While many of those details may already be familiar to potential readers, what sets The Rock from Mars apart is both the background Sawyer provides and the little-known details about the discovery. She fleshes out the histories and personalities of many of the key players in this saga, including the scientists involved with the story, turning them from abstract characters into real people. Of particular interest to many will be the details Sawyer provides about the machinations within NASA and the White House in the weeks leading up to the announcement, including then-NASA administrator Dan Goldin’s meetings on the subject with President Clinton and Vice President Gore. Perhaps the only stumble in the book towards the end, where Sawyer recounts a debate at an astrobiology conference in 2002 between William Schopf, the UCLA paleobiologist who was a noted critic of the discovery (he was the one who quoted the Carl Sagan dictum about “extraordinary claims require extraordinary evidence” at the August 1996 press conference) and a British scientist—not about life on Mars but about an earlier discovery by Schopf about fossil evidence for early life on Earth. The debate underscored the difficulty in understanding the formation of terrestrial life, let alone any Martian life, but probably didn’t require the level of detail presented in the book.
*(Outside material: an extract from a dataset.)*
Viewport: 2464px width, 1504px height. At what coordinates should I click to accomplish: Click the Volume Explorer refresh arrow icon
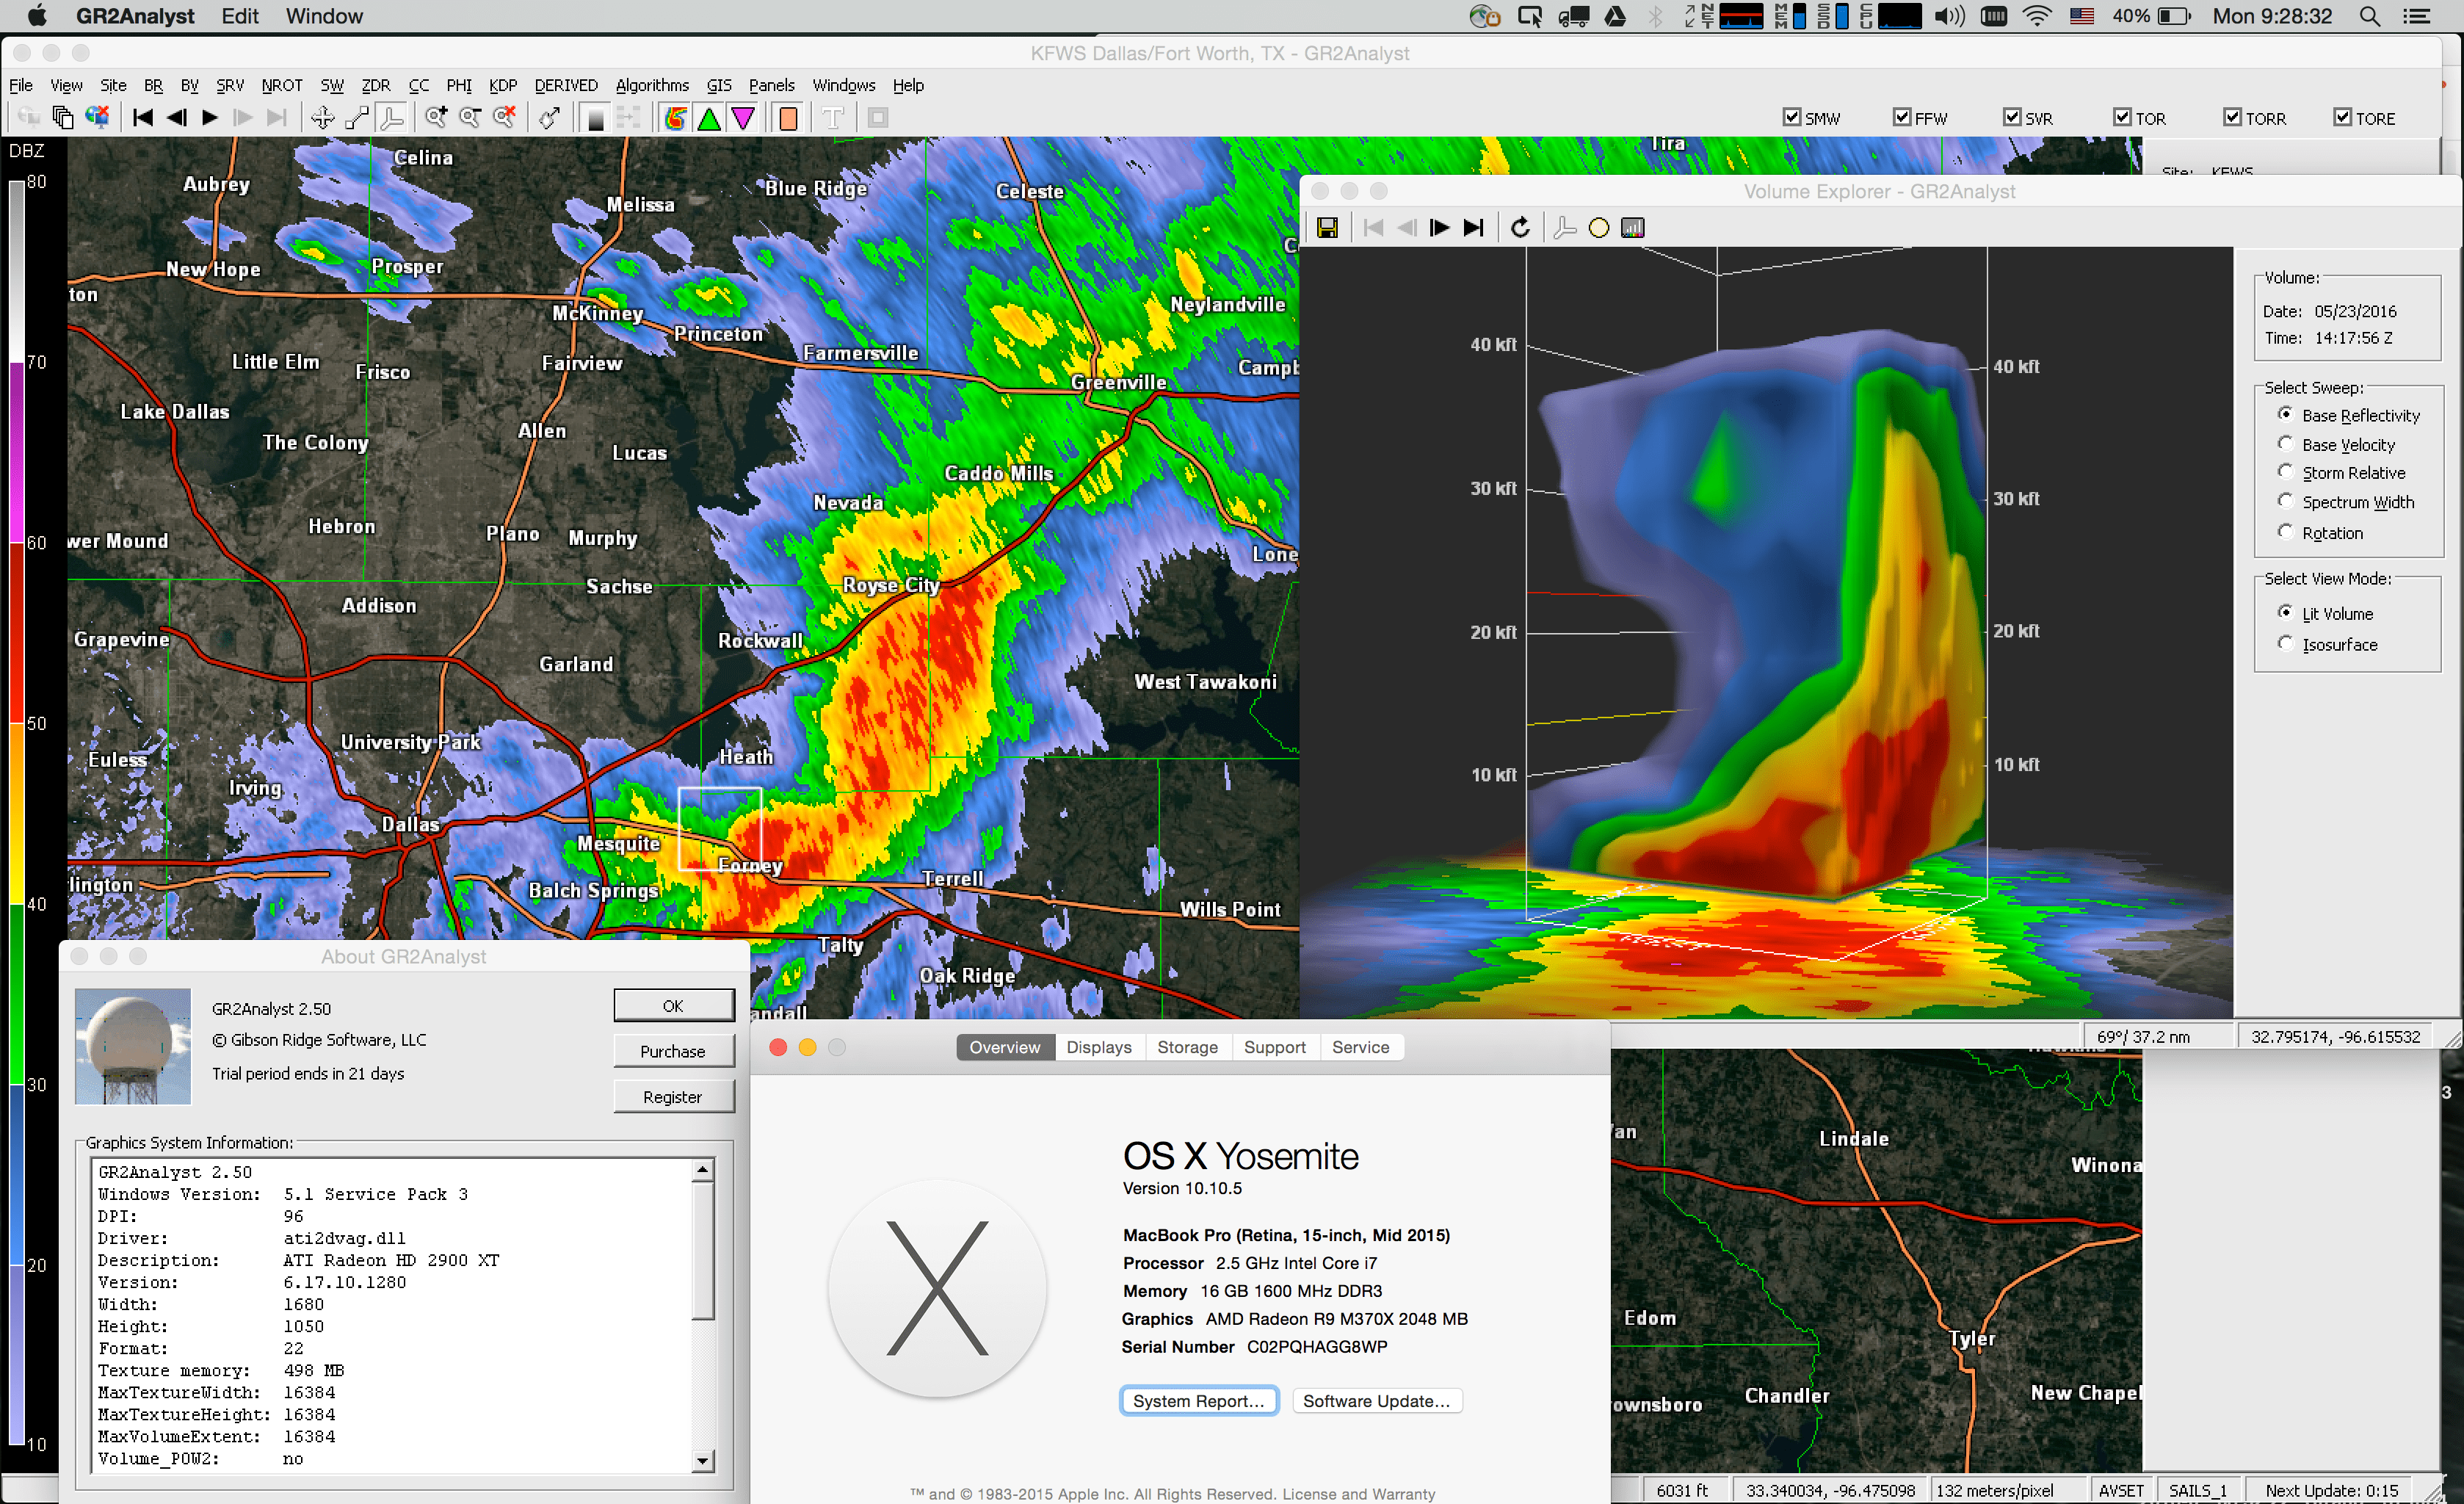pos(1520,228)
In the final chapter of The Rock from Mars, Sawyer notes that regardless of the scientific interpretation of ALH84001, the August 1996 announcement and its aftermath had numerous effects, from illustrating the scientific and technical challenges of finding evidence of life in rock samples (and the difficulty involved in bringing additional samples back to Earth uncontaminated), to the outpouring of public support for such research. “Like a living thing,” she concludes, “the rock had altered its adopted habitat in mischievous and interesting ways. Like a Siren, it lured its discoverers irresistibly toward its treacherous and baffling source. Like a teacher, it instructed us in our ignorance and in the wondrous possibility forged by human audacity.” That may indeed turn out to be the enduring legacy of ALH84001.